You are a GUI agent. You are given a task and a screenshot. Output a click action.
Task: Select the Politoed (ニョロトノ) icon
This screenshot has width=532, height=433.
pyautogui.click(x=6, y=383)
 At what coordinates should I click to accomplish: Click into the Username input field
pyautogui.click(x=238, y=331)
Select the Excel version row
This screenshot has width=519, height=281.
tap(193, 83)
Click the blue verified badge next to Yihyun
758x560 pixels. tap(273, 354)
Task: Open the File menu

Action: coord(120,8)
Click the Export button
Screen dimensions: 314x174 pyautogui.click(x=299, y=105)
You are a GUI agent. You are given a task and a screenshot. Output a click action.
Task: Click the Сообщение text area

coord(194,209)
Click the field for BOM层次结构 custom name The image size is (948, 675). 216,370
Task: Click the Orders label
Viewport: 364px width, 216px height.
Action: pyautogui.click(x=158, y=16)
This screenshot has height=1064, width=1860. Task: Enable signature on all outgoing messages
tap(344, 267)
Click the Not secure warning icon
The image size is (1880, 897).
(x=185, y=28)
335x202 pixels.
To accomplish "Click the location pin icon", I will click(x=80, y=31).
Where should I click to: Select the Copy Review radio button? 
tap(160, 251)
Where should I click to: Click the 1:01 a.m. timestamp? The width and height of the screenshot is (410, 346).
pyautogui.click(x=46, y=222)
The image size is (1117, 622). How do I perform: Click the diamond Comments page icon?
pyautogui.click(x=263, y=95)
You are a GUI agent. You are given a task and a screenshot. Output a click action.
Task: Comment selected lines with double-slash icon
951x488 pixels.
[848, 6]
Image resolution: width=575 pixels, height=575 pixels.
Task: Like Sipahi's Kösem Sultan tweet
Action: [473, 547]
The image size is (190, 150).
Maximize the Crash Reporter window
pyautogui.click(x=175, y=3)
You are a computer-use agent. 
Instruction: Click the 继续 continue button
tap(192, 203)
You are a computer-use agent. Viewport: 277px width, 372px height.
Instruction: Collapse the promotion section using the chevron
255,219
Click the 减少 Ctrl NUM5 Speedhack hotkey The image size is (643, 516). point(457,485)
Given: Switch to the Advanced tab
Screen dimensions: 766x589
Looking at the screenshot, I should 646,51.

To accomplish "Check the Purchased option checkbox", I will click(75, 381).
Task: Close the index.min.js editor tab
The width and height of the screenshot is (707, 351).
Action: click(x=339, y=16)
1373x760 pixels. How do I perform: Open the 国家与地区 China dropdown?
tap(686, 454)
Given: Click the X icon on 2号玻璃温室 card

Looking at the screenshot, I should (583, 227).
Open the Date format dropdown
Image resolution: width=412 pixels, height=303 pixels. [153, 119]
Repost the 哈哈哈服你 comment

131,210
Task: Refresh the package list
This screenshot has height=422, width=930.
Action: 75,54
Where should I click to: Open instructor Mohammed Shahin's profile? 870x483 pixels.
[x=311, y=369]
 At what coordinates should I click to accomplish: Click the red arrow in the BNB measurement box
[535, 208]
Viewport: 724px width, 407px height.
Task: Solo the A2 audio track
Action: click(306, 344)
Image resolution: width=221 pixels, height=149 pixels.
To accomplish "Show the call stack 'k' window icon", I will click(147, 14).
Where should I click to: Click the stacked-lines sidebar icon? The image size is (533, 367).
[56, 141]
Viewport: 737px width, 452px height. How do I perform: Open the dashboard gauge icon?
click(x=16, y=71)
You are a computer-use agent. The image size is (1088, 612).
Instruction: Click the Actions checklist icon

——

§ Brief: Express the stretch of lines from the start of the records through the line that contains "pyautogui.click(x=263, y=95)", both ends included, as a Markdown table. Use the columns Row and Line, number each row, and leave out blank lines.

§ Task response:
| Row | Line |
|---|---|
| 1 | You are a GUI agent. You are given a task and a screenshot. Output a click action. |
| 2 | Task: Select the Politoed (ニョロトノ) icon |
| 3 | This screenshot has width=532, height=433. |
| 4 | pyautogui.click(x=6, y=383) |
| 5 |  At what coordinates should I click to accomplish: Click into the Username input field |
| 6 | pyautogui.click(x=238, y=331) |
| 7 | Select the Excel version row |
| 8 | This screenshot has width=519, height=281. |
| 9 | tap(193, 83) |
| 10 | Click the blue verified badge next to Yihyun |
| 11 | 758x560 pixels. tap(273, 354) |
| 12 | Task: Open the File menu |
| 13 | Action: coord(120,8) |
| 14 | Click the Export button |
| 15 | Screen dimensions: 314x174 pyautogui.click(x=299, y=105) |
| 16 | You are a GUI agent. You are given a task and a screenshot. Output a click action. |
| 17 | Task: Click the Сообщение text area |
| 18 | coord(194,209) |
| 19 | Click the field for BOM层次结构 custom name The image size is (948, 675). 216,370 |
| 20 | Task: Click the Orders label |
| 21 | Viewport: 364px width, 216px height. |
| 22 | Action: pyautogui.click(x=158, y=16) |
| 23 | This screenshot has height=1064, width=1860. Task: Enable signature on all outgoing messages |
| 24 | tap(344, 267) |
| 25 | Click the Not secure warning icon |
| 26 | The image size is (1880, 897). |
| 27 | (x=185, y=28) |
| 28 | 335x202 pixels. |
| 29 | To accomplish "Click the location pin icon", I will click(x=80, y=31). |
| 30 | Where should I click to: Select the Copy Review radio button?  |
| 31 | tap(160, 251) |
| 32 | Where should I click to: Click the 1:01 a.m. timestamp? The width and height of the screenshot is (410, 346). |
| 33 | pyautogui.click(x=46, y=222) |
| 34 | The image size is (1117, 622). How do I perform: Click the diamond Comments page icon? |
| 35 | pyautogui.click(x=263, y=95) |